• WORK TO DO:
Copy the records from the line with "Image resolution: width=1000" up to and including the line with "I will coord(1419,198).", verbatim.

• DATA IN THIS EXERCISE:
START

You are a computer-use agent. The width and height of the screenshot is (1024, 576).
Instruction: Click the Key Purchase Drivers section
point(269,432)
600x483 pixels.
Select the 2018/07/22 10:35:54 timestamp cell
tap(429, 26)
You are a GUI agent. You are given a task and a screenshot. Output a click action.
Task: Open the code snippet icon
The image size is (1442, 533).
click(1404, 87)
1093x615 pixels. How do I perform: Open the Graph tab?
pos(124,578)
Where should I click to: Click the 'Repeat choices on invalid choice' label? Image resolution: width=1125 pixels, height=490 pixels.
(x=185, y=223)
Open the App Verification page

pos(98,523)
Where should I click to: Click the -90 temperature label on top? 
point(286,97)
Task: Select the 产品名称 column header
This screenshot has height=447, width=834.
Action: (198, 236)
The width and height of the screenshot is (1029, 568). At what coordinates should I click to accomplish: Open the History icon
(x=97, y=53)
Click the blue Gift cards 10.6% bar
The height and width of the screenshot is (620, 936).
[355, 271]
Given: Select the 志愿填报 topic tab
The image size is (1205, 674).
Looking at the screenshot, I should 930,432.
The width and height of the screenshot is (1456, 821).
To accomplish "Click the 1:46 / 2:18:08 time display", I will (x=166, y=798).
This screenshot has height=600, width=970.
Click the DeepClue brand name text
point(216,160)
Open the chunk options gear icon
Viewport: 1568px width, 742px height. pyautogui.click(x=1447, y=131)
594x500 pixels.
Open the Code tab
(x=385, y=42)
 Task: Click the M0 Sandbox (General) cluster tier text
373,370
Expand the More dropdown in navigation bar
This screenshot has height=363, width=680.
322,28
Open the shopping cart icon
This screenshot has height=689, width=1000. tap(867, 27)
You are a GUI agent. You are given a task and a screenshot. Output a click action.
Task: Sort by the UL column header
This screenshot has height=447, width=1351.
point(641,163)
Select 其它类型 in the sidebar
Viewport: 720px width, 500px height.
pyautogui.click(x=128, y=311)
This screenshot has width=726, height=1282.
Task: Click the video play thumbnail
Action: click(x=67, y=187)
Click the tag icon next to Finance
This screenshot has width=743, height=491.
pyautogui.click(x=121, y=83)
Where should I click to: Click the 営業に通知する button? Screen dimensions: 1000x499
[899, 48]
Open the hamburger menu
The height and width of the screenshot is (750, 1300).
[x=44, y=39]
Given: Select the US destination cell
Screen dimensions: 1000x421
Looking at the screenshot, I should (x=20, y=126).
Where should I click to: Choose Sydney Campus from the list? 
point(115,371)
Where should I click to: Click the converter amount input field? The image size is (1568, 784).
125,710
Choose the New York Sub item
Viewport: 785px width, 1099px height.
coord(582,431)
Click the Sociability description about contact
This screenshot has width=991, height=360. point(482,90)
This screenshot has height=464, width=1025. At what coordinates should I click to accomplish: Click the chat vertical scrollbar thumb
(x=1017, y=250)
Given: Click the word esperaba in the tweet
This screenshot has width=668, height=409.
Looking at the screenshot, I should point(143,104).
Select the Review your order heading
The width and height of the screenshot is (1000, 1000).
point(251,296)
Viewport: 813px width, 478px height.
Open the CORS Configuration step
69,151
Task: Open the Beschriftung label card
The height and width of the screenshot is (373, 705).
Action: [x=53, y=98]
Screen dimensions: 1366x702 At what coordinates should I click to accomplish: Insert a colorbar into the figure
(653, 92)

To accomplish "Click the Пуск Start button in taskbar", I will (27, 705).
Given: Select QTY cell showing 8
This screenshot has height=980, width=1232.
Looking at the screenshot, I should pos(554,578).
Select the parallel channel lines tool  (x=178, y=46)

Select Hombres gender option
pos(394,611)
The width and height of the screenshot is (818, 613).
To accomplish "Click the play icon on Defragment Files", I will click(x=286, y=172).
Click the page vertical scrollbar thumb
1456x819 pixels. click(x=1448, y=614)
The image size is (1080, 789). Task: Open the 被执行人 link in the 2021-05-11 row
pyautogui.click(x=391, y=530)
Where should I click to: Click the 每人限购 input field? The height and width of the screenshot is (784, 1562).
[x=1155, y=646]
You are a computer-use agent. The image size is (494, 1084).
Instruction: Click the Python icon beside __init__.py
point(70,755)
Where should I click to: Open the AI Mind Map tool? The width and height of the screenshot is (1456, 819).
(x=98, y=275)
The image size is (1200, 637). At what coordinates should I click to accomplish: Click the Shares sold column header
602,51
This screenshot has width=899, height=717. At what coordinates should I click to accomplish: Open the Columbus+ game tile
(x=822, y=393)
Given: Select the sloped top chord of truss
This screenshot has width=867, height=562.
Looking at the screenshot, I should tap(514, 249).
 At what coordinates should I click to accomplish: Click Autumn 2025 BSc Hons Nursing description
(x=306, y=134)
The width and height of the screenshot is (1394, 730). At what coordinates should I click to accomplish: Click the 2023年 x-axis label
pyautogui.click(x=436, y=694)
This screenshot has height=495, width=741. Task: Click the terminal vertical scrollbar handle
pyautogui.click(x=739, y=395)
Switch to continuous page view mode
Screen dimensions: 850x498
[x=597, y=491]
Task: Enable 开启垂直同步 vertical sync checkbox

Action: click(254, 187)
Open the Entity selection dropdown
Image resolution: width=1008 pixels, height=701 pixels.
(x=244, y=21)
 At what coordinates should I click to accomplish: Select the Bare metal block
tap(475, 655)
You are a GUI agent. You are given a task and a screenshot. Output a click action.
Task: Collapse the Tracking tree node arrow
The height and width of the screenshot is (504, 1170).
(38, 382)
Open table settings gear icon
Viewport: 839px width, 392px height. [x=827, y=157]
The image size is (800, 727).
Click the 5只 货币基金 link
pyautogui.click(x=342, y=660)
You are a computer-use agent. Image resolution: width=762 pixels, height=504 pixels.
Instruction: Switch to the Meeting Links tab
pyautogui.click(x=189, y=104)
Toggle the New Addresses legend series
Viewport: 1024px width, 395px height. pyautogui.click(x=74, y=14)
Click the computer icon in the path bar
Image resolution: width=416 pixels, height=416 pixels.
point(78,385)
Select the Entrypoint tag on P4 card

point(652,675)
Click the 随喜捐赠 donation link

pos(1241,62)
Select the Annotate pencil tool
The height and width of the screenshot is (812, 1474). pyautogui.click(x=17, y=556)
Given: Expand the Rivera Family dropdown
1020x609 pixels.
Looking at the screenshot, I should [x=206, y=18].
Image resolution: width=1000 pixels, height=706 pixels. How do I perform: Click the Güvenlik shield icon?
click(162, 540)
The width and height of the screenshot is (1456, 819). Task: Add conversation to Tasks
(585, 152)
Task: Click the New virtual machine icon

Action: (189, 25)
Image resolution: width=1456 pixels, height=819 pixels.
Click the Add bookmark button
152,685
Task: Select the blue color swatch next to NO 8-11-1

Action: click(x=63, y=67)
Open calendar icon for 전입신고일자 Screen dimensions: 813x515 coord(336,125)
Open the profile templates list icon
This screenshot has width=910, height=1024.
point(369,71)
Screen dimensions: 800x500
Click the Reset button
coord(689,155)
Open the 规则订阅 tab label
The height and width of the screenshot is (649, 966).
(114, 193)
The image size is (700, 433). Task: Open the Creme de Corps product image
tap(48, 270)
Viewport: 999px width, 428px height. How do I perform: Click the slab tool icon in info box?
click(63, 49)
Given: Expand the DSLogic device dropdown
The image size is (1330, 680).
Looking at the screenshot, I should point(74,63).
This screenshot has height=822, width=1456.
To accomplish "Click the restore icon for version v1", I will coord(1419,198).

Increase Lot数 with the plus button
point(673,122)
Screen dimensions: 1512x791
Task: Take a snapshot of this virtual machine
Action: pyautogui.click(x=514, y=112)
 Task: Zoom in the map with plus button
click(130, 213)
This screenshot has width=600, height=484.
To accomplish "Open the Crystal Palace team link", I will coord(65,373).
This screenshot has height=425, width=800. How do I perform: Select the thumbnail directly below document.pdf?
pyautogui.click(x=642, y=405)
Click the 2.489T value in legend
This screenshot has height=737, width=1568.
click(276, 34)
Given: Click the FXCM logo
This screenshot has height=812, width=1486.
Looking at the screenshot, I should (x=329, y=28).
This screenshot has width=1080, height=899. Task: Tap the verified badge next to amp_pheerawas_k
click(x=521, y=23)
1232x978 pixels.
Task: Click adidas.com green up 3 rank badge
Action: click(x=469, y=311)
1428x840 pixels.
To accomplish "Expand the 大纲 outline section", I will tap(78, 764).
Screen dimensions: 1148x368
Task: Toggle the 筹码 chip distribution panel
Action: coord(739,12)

END

• OUTPUT FOR THIS TASK:
Image resolution: width=1000 pixels, height=706 pixels. How do I perform: Click the Güvenlik shield icon?
click(162, 540)
The width and height of the screenshot is (1456, 819). Task: Add conversation to Tasks
(585, 152)
Task: Click the New virtual machine icon

Action: (189, 25)
Image resolution: width=1456 pixels, height=819 pixels.
Click the Add bookmark button
152,685
Task: Select the blue color swatch next to NO 8-11-1

Action: click(x=63, y=67)
Open calendar icon for 전입신고일자 Screen dimensions: 813x515 coord(336,125)
Open the profile templates list icon
This screenshot has width=910, height=1024.
point(369,71)
Screen dimensions: 800x500
Click the Reset button
coord(689,155)
Open the 规则订阅 tab label
The height and width of the screenshot is (649, 966).
(114, 193)
The image size is (700, 433). Task: Open the Creme de Corps product image
tap(48, 270)
Viewport: 999px width, 428px height. How do I perform: Click the slab tool icon in info box?
click(63, 49)
Given: Expand the DSLogic device dropdown
The image size is (1330, 680).
Looking at the screenshot, I should point(74,63).
This screenshot has height=822, width=1456.
To accomplish "Click the restore icon for version v1", I will coord(1419,198).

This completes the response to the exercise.